ELENCO DEI COMPITI:
1. Ripeti parola per parola tutto il brano dell'articolo sull'inchiesta antimafia di Napoli che va da "Di Cesare Piccitto" giù fino a "che li riguardavano.".
2. Traduci in inglese questa frase dell'articolo sull'inchiesta antimafia di Napoli: "Si è tenuto questa mattina (14 luglio) davanti al gip di Napoli l’interrogatorio del poliziotto in servizio al commissariato di Formia, Aniello Landino."

Di Cesare Piccitto il . Lazio

Aver rivelato informazioni riservate in possesso degli inquirenti ai boss del clan dei casalesi. Questa è l’accusa, formalizzata dai magistrati della Direzione Distrettuale Antimafia di Napoli. Si è tenuto questa mattina (14 luglio) davanti al gip di Napoli l’interrogatorio del poliziotto in servizio al commissariato di Formia, Aniello Landino. Il sovrintendente di Polizia di 51 anni, si trova, al momento, agli arresti domiciliari e dovrà fornire al giudice per le indagini preliminari, Marina Cimma,  la sua versione dei fatti. Secondo  la DDa di Napoli Landino accedeva alla banca dati del Ministero per rivelare al figlio di Sandokan, Nicola  Schiavone (arrestato il 15 giugno) e gli altri uomini del clan, notizie sulle inchieste in corso che li riguardavano.

INSIEME DI DATI:

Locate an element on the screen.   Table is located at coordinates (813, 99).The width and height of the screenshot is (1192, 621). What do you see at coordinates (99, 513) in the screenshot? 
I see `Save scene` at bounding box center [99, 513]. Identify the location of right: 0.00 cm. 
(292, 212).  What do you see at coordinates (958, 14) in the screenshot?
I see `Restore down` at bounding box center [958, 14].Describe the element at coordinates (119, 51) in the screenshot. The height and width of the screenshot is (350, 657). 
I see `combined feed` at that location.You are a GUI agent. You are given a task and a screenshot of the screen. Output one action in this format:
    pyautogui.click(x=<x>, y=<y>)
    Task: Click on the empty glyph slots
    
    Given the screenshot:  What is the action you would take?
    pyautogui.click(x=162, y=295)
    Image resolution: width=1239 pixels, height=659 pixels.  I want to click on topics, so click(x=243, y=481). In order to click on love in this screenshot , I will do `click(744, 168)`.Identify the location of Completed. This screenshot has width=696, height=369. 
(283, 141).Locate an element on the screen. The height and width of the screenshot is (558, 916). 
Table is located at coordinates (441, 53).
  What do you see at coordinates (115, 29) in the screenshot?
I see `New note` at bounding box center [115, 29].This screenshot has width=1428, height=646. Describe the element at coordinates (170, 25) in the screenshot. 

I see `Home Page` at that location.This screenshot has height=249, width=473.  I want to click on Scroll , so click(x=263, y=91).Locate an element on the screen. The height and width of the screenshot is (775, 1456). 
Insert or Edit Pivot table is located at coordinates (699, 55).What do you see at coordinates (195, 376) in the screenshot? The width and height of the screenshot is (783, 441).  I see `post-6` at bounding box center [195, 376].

RISPOSTE FORNITE:
1.
Di Cesare Piccitto il . Lazio

Aver rivelato informazioni riservate in possesso degli inquirenti ai boss del clan dei casalesi. Questa è l’accusa, formalizzata dai magistrati della Direzione Distrettuale Antimafia di Napoli. Si è tenuto questa mattina (14 luglio) davanti al gip di Napoli l’interrogatorio del poliziotto in servizio al commissariato di Formia, Aniello Landino. Il sovrintendente di Polizia di 51 anni, si trova, al momento, agli arresti domiciliari e dovrà fornire al giudice per le indagini preliminari, Marina Cimma,  la sua versione dei fatti. Secondo  la DDa di Napoli Landino accedeva alla banca dati del Ministero per rivelare al figlio di Sandokan, Nicola  Schiavone (arrestato il 15 giugno) e gli altri uomini del clan, notizie sulle inchieste in corso che li riguardavano.

2. This morning (July 14), the questioning of the police officer serving at the Formia police station, Aniello Landino, took place before the Naples preliminary investigations judge.